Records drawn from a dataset
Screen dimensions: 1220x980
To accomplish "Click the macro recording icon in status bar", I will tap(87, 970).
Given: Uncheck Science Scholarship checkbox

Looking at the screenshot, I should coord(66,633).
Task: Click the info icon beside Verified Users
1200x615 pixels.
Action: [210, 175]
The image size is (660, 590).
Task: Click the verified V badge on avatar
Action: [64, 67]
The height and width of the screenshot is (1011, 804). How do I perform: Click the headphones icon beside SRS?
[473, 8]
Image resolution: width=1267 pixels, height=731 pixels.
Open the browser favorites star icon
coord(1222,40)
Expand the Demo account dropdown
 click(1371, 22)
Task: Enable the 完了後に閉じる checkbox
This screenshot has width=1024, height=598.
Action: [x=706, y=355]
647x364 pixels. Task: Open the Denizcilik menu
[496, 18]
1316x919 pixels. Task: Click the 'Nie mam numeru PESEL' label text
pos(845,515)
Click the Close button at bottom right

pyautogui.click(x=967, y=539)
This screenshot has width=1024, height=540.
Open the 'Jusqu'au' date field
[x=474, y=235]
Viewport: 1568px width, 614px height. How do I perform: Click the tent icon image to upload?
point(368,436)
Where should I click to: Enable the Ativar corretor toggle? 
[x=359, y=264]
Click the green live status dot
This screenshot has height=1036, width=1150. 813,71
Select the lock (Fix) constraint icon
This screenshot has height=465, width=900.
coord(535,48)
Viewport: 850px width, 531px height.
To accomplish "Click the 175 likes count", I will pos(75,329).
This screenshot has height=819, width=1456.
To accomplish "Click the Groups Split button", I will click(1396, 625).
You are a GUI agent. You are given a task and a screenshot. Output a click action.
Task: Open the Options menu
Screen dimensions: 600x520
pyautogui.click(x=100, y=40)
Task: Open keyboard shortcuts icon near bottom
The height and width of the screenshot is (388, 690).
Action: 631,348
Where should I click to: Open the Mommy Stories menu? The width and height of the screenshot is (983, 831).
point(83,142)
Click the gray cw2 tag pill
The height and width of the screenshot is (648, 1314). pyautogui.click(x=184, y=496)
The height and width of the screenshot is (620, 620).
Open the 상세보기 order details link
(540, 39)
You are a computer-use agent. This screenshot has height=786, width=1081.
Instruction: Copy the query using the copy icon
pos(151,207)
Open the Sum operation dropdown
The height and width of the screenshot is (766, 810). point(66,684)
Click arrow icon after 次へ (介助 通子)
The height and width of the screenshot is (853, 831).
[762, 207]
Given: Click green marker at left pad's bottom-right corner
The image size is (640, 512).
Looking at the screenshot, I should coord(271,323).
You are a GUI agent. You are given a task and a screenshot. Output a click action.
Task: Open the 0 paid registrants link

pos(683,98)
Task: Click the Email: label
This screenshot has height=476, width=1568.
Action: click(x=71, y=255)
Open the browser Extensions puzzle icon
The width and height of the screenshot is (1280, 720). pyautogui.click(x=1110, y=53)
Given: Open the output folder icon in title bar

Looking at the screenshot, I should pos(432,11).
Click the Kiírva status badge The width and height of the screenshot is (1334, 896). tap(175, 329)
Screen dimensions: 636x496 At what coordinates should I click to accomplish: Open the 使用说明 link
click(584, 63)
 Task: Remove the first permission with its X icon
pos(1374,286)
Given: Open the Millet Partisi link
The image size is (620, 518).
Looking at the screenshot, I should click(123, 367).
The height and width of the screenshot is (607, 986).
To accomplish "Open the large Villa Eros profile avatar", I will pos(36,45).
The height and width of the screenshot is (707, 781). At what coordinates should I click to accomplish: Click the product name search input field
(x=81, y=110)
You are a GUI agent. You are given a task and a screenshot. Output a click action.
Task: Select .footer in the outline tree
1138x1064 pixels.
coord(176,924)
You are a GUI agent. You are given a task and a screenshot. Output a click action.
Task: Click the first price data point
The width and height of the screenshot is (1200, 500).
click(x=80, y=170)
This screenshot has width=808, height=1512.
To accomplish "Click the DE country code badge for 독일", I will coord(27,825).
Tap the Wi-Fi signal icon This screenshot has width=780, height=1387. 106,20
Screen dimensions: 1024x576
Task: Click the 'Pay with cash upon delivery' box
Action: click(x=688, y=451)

# Exercise objective:
All of the entries above are to be printed again exactly.

# Response to the task:
Screen dimensions: 1220x980
To accomplish "Click the macro recording icon in status bar", I will tap(87, 970).
Given: Uncheck Science Scholarship checkbox

Looking at the screenshot, I should coord(66,633).
Task: Click the info icon beside Verified Users
1200x615 pixels.
Action: [210, 175]
The image size is (660, 590).
Task: Click the verified V badge on avatar
Action: [64, 67]
The height and width of the screenshot is (1011, 804). How do I perform: Click the headphones icon beside SRS?
[473, 8]
Image resolution: width=1267 pixels, height=731 pixels.
Open the browser favorites star icon
coord(1222,40)
Expand the Demo account dropdown
 click(1371, 22)
Task: Enable the 完了後に閉じる checkbox
This screenshot has width=1024, height=598.
Action: [x=706, y=355]
647x364 pixels. Task: Open the Denizcilik menu
[496, 18]
1316x919 pixels. Task: Click the 'Nie mam numeru PESEL' label text
pos(845,515)
Click the Close button at bottom right

pyautogui.click(x=967, y=539)
This screenshot has width=1024, height=540.
Open the 'Jusqu'au' date field
[x=474, y=235]
Viewport: 1568px width, 614px height. How do I perform: Click the tent icon image to upload?
point(368,436)
Where should I click to: Enable the Ativar corretor toggle? 
[x=359, y=264]
Click the green live status dot
This screenshot has height=1036, width=1150. 813,71
Select the lock (Fix) constraint icon
This screenshot has height=465, width=900.
coord(535,48)
Viewport: 850px width, 531px height.
To accomplish "Click the 175 likes count", I will pos(75,329).
This screenshot has height=819, width=1456.
To accomplish "Click the Groups Split button", I will click(1396, 625).
You are a GUI agent. You are given a task and a screenshot. Output a click action.
Task: Open the Options menu
Screen dimensions: 600x520
pyautogui.click(x=100, y=40)
Task: Open keyboard shortcuts icon near bottom
The height and width of the screenshot is (388, 690).
Action: 631,348
Where should I click to: Open the Mommy Stories menu? The width and height of the screenshot is (983, 831).
point(83,142)
Click the gray cw2 tag pill
The height and width of the screenshot is (648, 1314). pyautogui.click(x=184, y=496)
The height and width of the screenshot is (620, 620).
Open the 상세보기 order details link
(540, 39)
You are a computer-use agent. This screenshot has height=786, width=1081.
Instruction: Copy the query using the copy icon
pos(151,207)
Open the Sum operation dropdown
The height and width of the screenshot is (766, 810). point(66,684)
Click arrow icon after 次へ (介助 通子)
The height and width of the screenshot is (853, 831).
[762, 207]
Given: Click green marker at left pad's bottom-right corner
The image size is (640, 512).
Looking at the screenshot, I should coord(271,323).
You are a GUI agent. You are given a task and a screenshot. Output a click action.
Task: Open the 0 paid registrants link

pos(683,98)
Task: Click the Email: label
This screenshot has height=476, width=1568.
Action: click(x=71, y=255)
Open the browser Extensions puzzle icon
The width and height of the screenshot is (1280, 720). pyautogui.click(x=1110, y=53)
Given: Open the output folder icon in title bar

Looking at the screenshot, I should pos(432,11).
Click the Kiírva status badge The width and height of the screenshot is (1334, 896). tap(175, 329)
Screen dimensions: 636x496 At what coordinates should I click to accomplish: Open the 使用说明 link
click(584, 63)
 Task: Remove the first permission with its X icon
pos(1374,286)
Given: Open the Millet Partisi link
The image size is (620, 518).
Looking at the screenshot, I should click(123, 367).
The height and width of the screenshot is (607, 986).
To accomplish "Open the large Villa Eros profile avatar", I will pos(36,45).
The height and width of the screenshot is (707, 781). At what coordinates should I click to accomplish: Click the product name search input field
(x=81, y=110)
You are a GUI agent. You are given a task and a screenshot. Output a click action.
Task: Select .footer in the outline tree
1138x1064 pixels.
coord(176,924)
You are a GUI agent. You are given a task and a screenshot. Output a click action.
Task: Click the first price data point
The width and height of the screenshot is (1200, 500).
click(x=80, y=170)
This screenshot has width=808, height=1512.
To accomplish "Click the DE country code badge for 독일", I will coord(27,825).
Tap the Wi-Fi signal icon This screenshot has width=780, height=1387. 106,20
Screen dimensions: 1024x576
Task: Click the 'Pay with cash upon delivery' box
Action: click(x=688, y=451)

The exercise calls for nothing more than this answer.